Er führte die Kräm, da es schon Abend war, mit den zwölf Ferkeln zuerst nach Hause, nahm den Seidenfaden ab und sperrte sie in den Stall ein. Seine Brüder aber erfaßte der Neid, und sie gönnten ihm die Königstochter nicht. Als der Jüngste am anderen Morgen zum König ging, um ihm die frohe Botschaft zu bringen, lauerten ihm seine Brüder im Felde auf, überfielen ihn, schlugen ihn tot, machten schnell eine Grube und scharrten ihn ein. Dann gingen sie nach Hause und wollten die Kräm mit den Ferkeln vor den König führen. Als aber die Kräm den Seidenfaden nicht mehr fühlte, bekam sie auf einmal ihre ganze Wildheit wieder; sie durchbrach den Stall und rannte zurück in den Wald und die Ferkel ihr nach. Jetzt sahen die Brüder ein, daß sie die Königstochter nicht erhalten könnten, schwiegen still und hielten ihre
böse Tat verborgen. Aus dem Grabe des Ermordeten war aber ein Rohrstengel emporgewachsen. Diesen schnitt ein Schäfer aber und machte sich daraus eine Flöte, und wie er zum ersten Male darauf blies, hörte er den wundersamen Gesang:
»O Schäfer fein, o Schäfer fein,
Du bläst auf meinem Beinelein,
Der eine Bruder schlug mich tot,
Es floß mein Blut, so rot, so rot.
Der andre Bruder grub mich ein,
Was mochte des wohl Ursach sein?
’s war um das Wild, ’s war um das Schwein,
’s war um des Königs Töchterlein!«
Da erstaunte der Schäfer und lief mit seiner Flöte zum König, wie dieser darauf blies, so hörte er:
»O König fein, o König fein,
Du bläst auf meinem Beinelein«,
und so fort, was der Schäfer gehört hatte. Da befahl der König, daß alle Leute in seinem Reich einmal blasen sollten, und so taten sie es auch der Reihe nach; zuerst rief die Flöte jeden beim Namen an, wie den Schäfer und den König.

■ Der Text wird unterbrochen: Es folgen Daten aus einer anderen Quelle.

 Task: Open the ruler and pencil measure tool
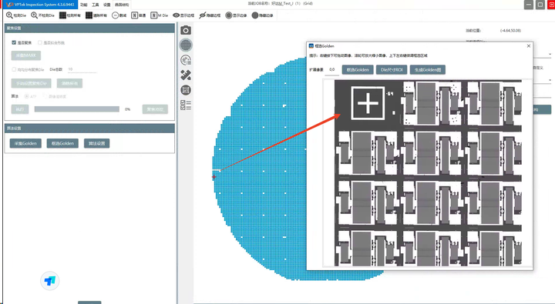pyautogui.click(x=186, y=75)
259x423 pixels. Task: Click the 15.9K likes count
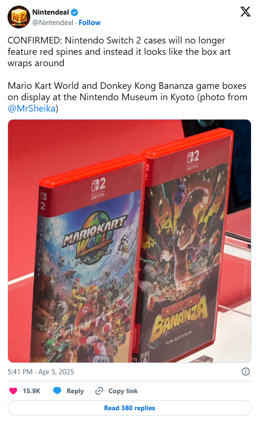(x=32, y=391)
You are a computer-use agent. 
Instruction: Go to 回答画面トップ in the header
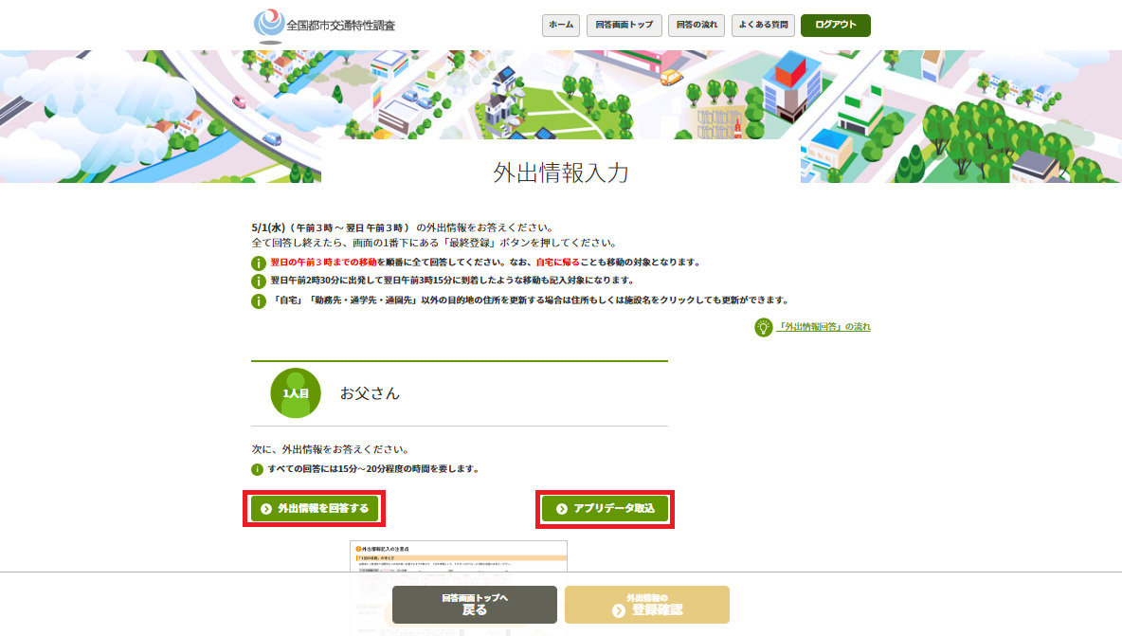[624, 26]
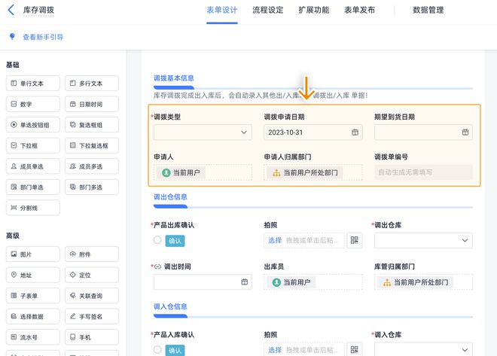This screenshot has height=356, width=497.
Task: Click the back arrow beside 库存调拨
Action: (x=11, y=11)
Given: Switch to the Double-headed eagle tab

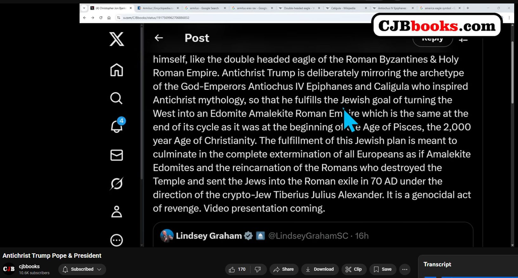Looking at the screenshot, I should tap(299, 8).
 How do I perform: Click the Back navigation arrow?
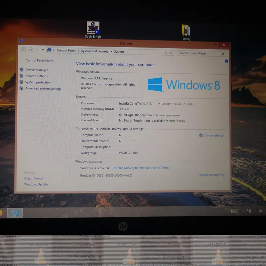point(23,50)
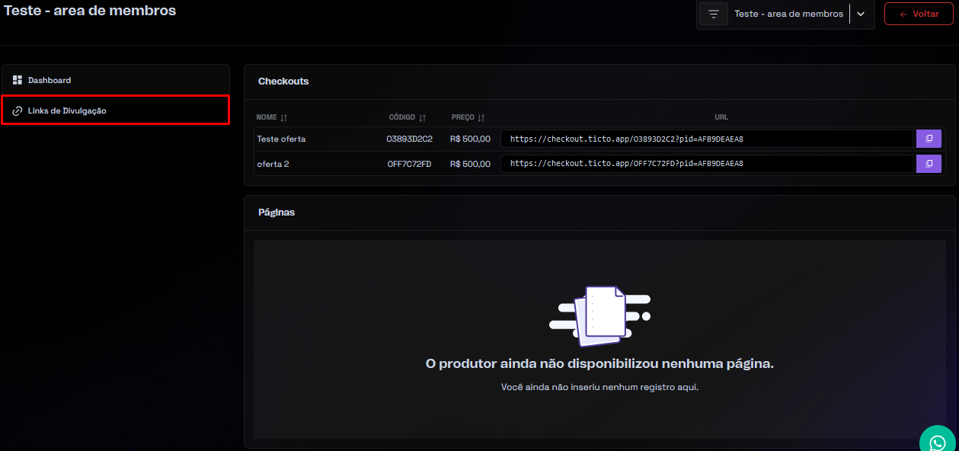The width and height of the screenshot is (959, 451).
Task: Click the Teste oferta URL field
Action: tap(706, 139)
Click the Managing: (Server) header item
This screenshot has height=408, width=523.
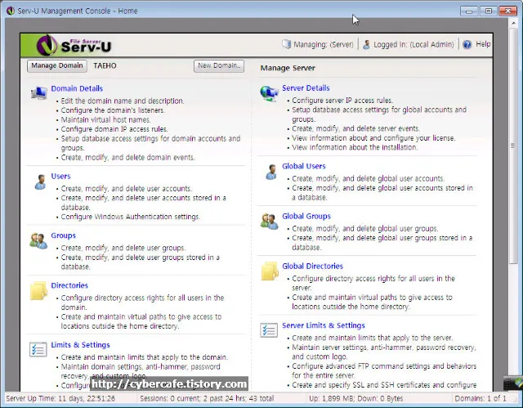318,44
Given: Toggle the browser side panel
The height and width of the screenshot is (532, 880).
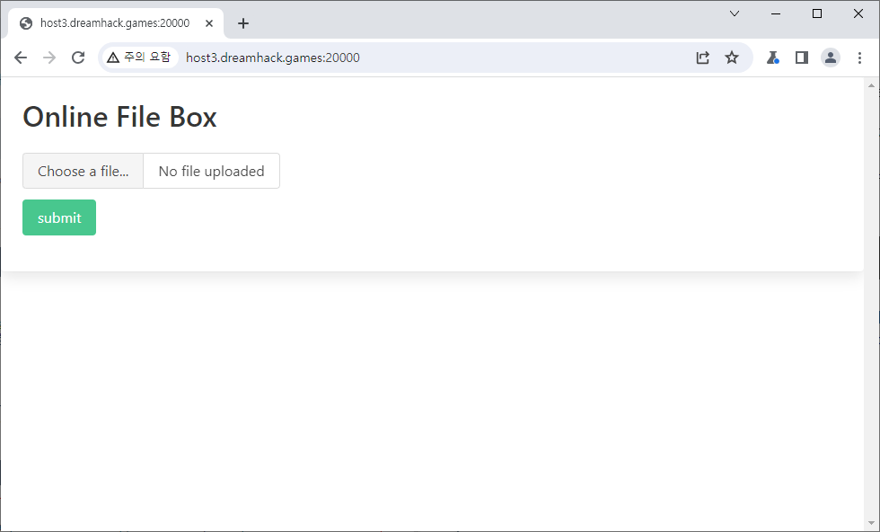Looking at the screenshot, I should (802, 58).
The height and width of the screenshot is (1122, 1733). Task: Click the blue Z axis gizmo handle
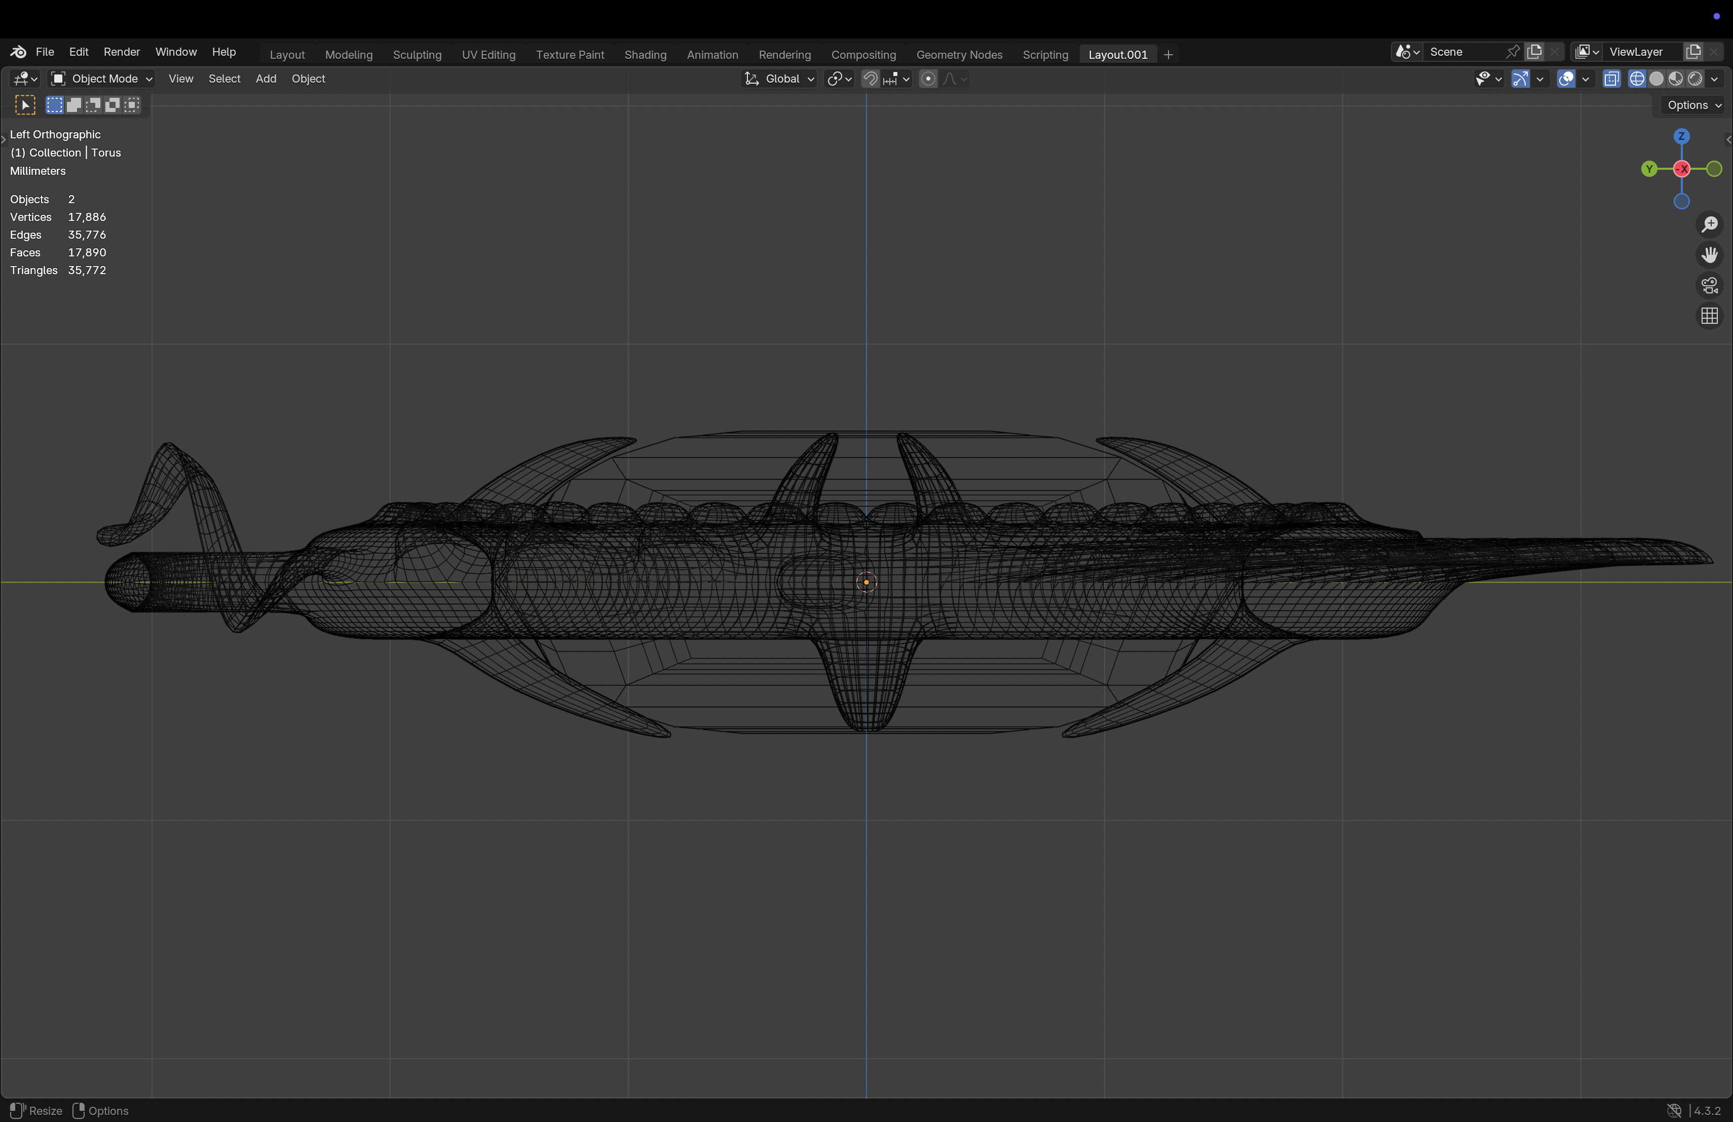click(1681, 136)
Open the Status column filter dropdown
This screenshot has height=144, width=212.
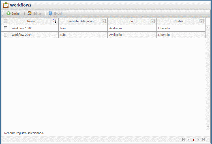202,21
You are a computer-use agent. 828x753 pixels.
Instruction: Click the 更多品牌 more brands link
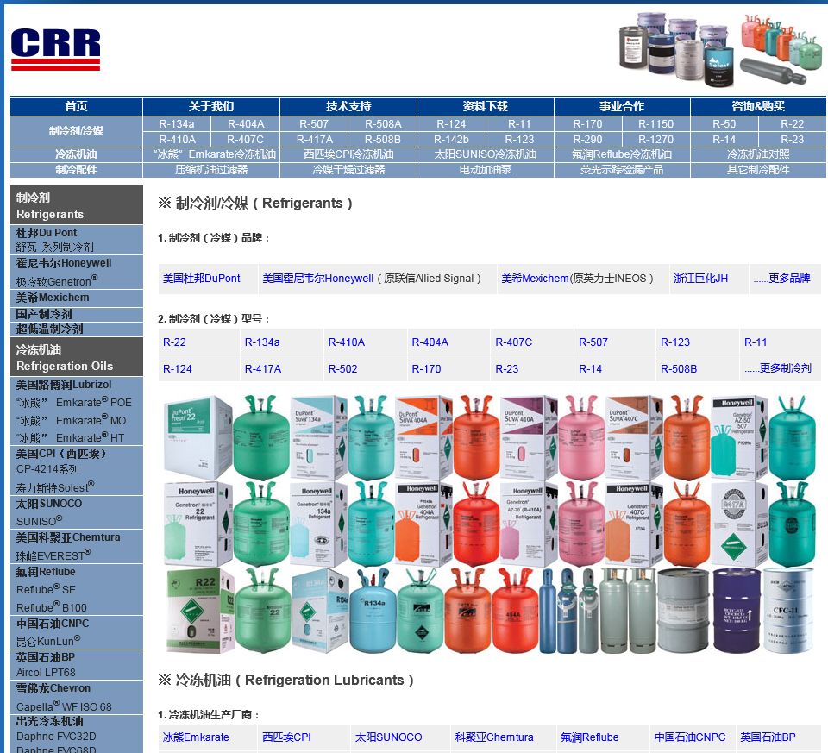(x=782, y=279)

Dann aber sang sie immer das nämliche. Endlich kam es auch an die Brüder. Als der eine blies, klang es:
»O Bruder mein, o Bruder mein,
Du bläst auf meinem Beinelein,
Du arger Bruder schlugst mich tot,
Es floß mein Blut, so rot, so rot.
Der andre Bruder grub mich ein,
Was mochte des wohl Ursach sein?
’s war um das Wild, ’s war um das Schwein,
’s war um des Königs Töchterlein«
Da mußte der andere die Flöte nehmen und blasen, und es klang wieder:
»O Bruder mein, o Bruder mein,
Du bläst auf meinem Beinelein,
Der andre Bruder schlug mich tot,
Es floß mein Blut, so rot, so rot.
Du arger Bruder grubst mich ein,
Was mochte des wohl Ursach sein?
’s war um das Wild, ’s war um das Schwein,
’s war um des Königs Töchterlein!«
Der König ließ sogleich beide ergreifen und vor Gericht führen, und da sie ihre böse Tat eingestanden, wurden sie alsbald gehenkt. Es fand sich aber niemand mehr, der die wilde Kräm fangen wollte, und der stolze König mußte zusehen, wie die Schönheit seiner Tochter nutzlos verwelkte und verging.
[Josef Haltrich: Deutsche Volksmärchen aus dem Sachsenlande in Siebenbürgen]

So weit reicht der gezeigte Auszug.